People fight for justice, even when it's unattainable, probably because the battle is more important than the result. It defines who they are.

Mark J. Salmon is one of those people. His business has suffered and so have some of his relationships, but he continues to help people who were victimized the way he was as a child.

How can any of these people receive justice, though, when they lost their childhoods to evil Catholic priests and teachers, some of whom insisted that it was the will of God that the children permit the abuse?

Recently, Salmon received $100,000. Is this justice? Nope, just the lottery.

"I've got a better chance of winning the lottery again than I ever have of receiving justice from this archdiocese," Salmon said.

It was ironic, though, that Salmon won all that money in Powerball, just one tantalizing number away from winning $95 million. If he had won that last amount, he could have bought his own church.

In Salmon's battles with leaders of the Catholic Church, he has been fighting for himself, too, and wants to be compensated, but this column isn't about that. No amount of money would compensate for what a Catholic teacher did to him.

Salmon and I had been talking by e-mail for nearly two years, but I'd never met him.
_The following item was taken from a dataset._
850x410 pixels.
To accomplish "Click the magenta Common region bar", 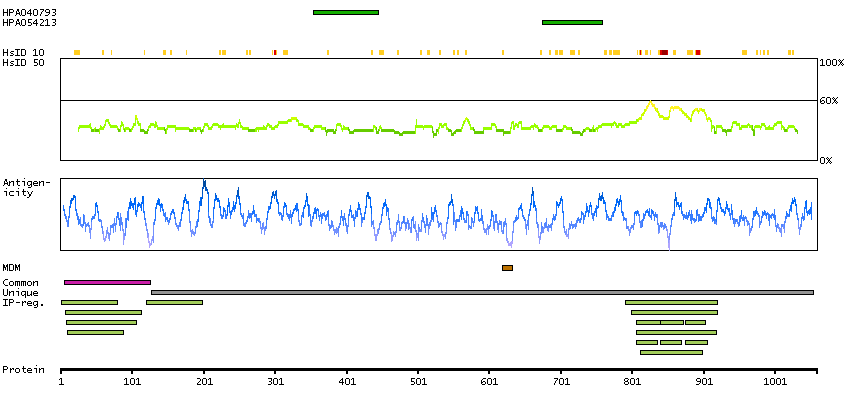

When we finally set a lunch date recently, he told me in an e-mail how to recognize him at the restaurant:

"I'm 6 feet, 185 pounds, 50 years old, and I have an appearance of not trusting the Archbishop."

He is straightforward with his humor, his anger, his disgust, his sensitivity, his attacks on church leaders. He is vocal, and more vocal. Sometimes his letters and e-mails shout. He doesn't seem to hide anything, as the teacher who abused him, and the priests who abused thousands of children in the United States, hid their wickedness.

Salmon has been helped extensively by his wife, Brenda, and his parents, Pat and Ron J. Salmon. His parents are still Catholics, still "love their faith. But they can't stand the leaders," Mark Salmon said. He and his wife have two children about the age he was when a pervert hiding in the Catholic school system abused him.

Salmon attended St. John de Nepormuc Catholic Elementary School, which was near 37th and Townsend in Milwaukee. Over the years, there were four priests and one teacher who were pedophiles at that parish, Salmon said.

He was 10 when he was molested repeatedly, he said. He was 12 when parents got together about reports of the teacher abusing many youngsters. Catholic leaders sent the teacher on his way, not charged, of course. Thinking only of themselves, and the reputation of their church, church leaders tried to hide the scandal and begged parents, he said, not to go to authorities.

The parents and children had thought that church officials were "good people and would do the right thing," Salmon said. "We were wrong on both accounts."

Much later, the teacher, a former seminarian with a history of child abuse, was charged with abusing children in other elementary schools. So we can certainly understand - and maybe Catholic officials working to solve problems now can understand - why Salmon said church leaders then "drove the getaway car." Later, he also said, "Reputation and money were more important than the safety of kids."

During the 1980s, Gary Kazmarek, the teacher and coach, was sentenced to five years in prison in Wisconsin for abusing children in a public grade school. He is serving time in prison in Kentucky, after being sentenced to 13 years for abusing children in a Catholic school in the Louisville archdiocese.

"It took 36 years for anyone in the church to say they were sorry to me," Salmon said.

He, and others, are fighting to change laws so that religious organizations can be sued in Wisconsin, as is permitted elsewhere. Salmon has a $600,000 court judgment against Kazmarek, but he doesn't expect to recover a penny.

A financial adviser with Elmbrook Financial Services, Salmon also is a leader with Survivors Network of those Abused by Priests (SNAP). Survivors want to continue to impress upon church leaders that long ago they should have built thick walls to protect little children. Justice will come with more bricks.

Meanwhile, Salmon unexpectedly won $100,000. But don't expect him to tithe.